Evaluating AI in the Trenches: Why Tetris Stumps Frontier Models and What It Means for Business

Craig Leppan · 25 February 2025 · 4 min read

(A Business-Friendly Perspective on AI Evaluations)

The Tetris Litmus Test: A Reality Check for AI

When leading AI models (DeepSeek, Grok, Gemini, OpenAI) fail to build a functional Tetris-playing AI, it reveals a key limitation: AI struggles with real-world adaptability. Tetris isn’t just a game—it’s a test of quick decision-making, strategic planning, and execution under pressure. These are the same qualities businesses need AI to excel in.

So, why does this matter for business? Because AI evaluation methods (evals) often miss this practical aspect.
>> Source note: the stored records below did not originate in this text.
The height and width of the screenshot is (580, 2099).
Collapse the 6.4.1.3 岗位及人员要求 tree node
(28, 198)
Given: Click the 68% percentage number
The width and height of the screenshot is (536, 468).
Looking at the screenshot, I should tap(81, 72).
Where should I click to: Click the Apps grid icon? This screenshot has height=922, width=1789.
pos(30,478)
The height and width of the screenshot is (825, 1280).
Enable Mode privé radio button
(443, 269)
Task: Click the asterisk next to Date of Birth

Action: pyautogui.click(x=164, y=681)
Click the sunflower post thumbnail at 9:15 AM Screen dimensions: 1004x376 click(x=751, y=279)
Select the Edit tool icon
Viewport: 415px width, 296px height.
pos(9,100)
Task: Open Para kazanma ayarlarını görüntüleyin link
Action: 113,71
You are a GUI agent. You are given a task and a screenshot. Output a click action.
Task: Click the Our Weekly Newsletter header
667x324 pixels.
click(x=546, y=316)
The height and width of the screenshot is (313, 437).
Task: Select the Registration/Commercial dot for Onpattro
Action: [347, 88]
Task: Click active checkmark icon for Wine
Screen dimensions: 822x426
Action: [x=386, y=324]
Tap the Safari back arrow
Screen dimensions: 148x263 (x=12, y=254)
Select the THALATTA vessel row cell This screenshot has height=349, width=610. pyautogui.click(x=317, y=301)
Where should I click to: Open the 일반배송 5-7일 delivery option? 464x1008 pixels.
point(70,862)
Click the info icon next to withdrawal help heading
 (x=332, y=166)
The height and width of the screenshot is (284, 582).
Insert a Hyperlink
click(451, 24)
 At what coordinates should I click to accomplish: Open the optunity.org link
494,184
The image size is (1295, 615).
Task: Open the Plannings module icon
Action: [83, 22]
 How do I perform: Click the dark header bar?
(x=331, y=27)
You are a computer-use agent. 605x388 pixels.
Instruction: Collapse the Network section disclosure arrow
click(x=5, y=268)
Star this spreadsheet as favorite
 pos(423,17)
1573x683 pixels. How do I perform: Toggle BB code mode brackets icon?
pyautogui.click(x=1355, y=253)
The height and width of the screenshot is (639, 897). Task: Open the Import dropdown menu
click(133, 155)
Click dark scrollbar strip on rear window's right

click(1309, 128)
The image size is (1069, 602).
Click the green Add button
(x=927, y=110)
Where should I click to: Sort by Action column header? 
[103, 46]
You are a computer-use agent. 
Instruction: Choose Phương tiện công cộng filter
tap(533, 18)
Many tests focus on theoretical skills rather than how AI performs in unpredictable, high-stakes scenarios—like managing supply chains, automating workflows, or improving customer service.

Challenging AI: My Experience with Frontier Models

To put AI’s problem-solving skills to the test, I challenged leading models—including DeepSeek, OpenAI’s GPT series, Grok, and Gemini—to build a fully functional, AI-powered Tetris game that could play itself in a simulated browser-based environment. The results? Consistently underwhelming.

While these models could generate fragments of code and describe the logic behind Tetris, they struggled with:

Consistently implementing game mechanics (e.g., detecting when a line clears).
Creating an AI player that adapts in real time rather than relying on static logic.
Ensuring smooth execution without errors, requiring multiple iterations and debugging.

This experience underscored the gap between AI’s ability to describe a solution and its ability to execute it reliably—a critical distinction for businesses considering AI adoption.

How AI Is Currently Evaluated—and Where It Falls Short

AI models are tested using structured benchmarks that measure their ability to answer questions, generate text, or complete specific tasks. Some of the most common evaluation types include:

Text-based tasks (e.g., answering questions, summarizing content)
Static benchmarks (e.g., knowledge quizzes, coding exercises)
Narrow, well-defined challenges (e.g., identifying objects in images)

These tests are great for checking if an AI understands fixed, predictable problems—but they fall apart when AI needs to adapt dynamically. Tetris exposes this gap because it requires AI to make decisions based on a changing environment, just like business operations.

Why Tetris Shows AI’s Weaknesses

Constant Change – The game doesn’t pause. AI must adapt to shifting conditions in real time.
Long-Term Strategy – Immediate actions impact future success, requiring foresight and planning.
Beyond Text Processing – AI must interpret visuals, anticipate movements, and adjust strategies on the fly.

Business Impact: If AI struggles with Tetris, it may also struggle with real-world applications like forecasting demand, managing inventory, or automating workflows.

Where Traditional AI Testing Falls Short

Many current AI evaluation methods don’t account for:

Unpredictability – AI is often tested in controlled, static conditions instead of dynamic ones.
Decision Chains – AI must make multiple interconnected decisions rather than one-off responses.
Real-Time Constraints – Many business applications require instant decision-making under pressure.

For businesses, this means:

✅ AI performs well in structured tasks (e.g., customer support scripts, automated data entry).
❌ AI struggles in real-time decision-making (e.g., fraud detection, crisis response, logistics management).

The Business Risk of Relying on Weak AI Evals

If companies use flawed AI evaluation methods, they risk:

Overestimating AI’s Abilities – Just because AI can pass a coding test doesn’t mean it can handle complex automation.
Underestimating Deployment Costs – Many businesses invest in AI only to find they need extensive modifications.
Operational Failures – AI that fails unpredictably in real-world conditions can cause major disruptions.

How Businesses Can Make AI Testing More Practical

Test AI in Your Own Environment
- Use real-world simulations (like logistics, fraud detection, or process automation) instead of static benchmarks.
Combine AI with Rule-Based Systems
- AI works best when combined with traditional algorithms for structure and consistency.
Evaluate AI on Performance, Not Just Accuracy
- Instead of focusing on whether AI gets an answer right, measure how well it adapts to changing situations.
Support New Testing Standards
- Get involved in shaping AI evals that reflect real-world challenges, like OpenAI’s Evals or Hugging Face’s testing initiatives.

Final Thoughts: Tetris as a Business Lesson

The Tetris challenge isn’t just about games—it’s a metaphor for real-world complexity. If AI can’t handle an unpredictable, fast-moving scenario like Tetris, how can businesses trust it with critical operations?

The key takeaway? AI evals should reflect real-world demands, not just theoretical knowledge. Until they do, companies must test AI rigorously before relying on it for mission-critical tasks.

Final Takeaway: “If your AI can’t handle Tetris, think twice before trusting it with your business.”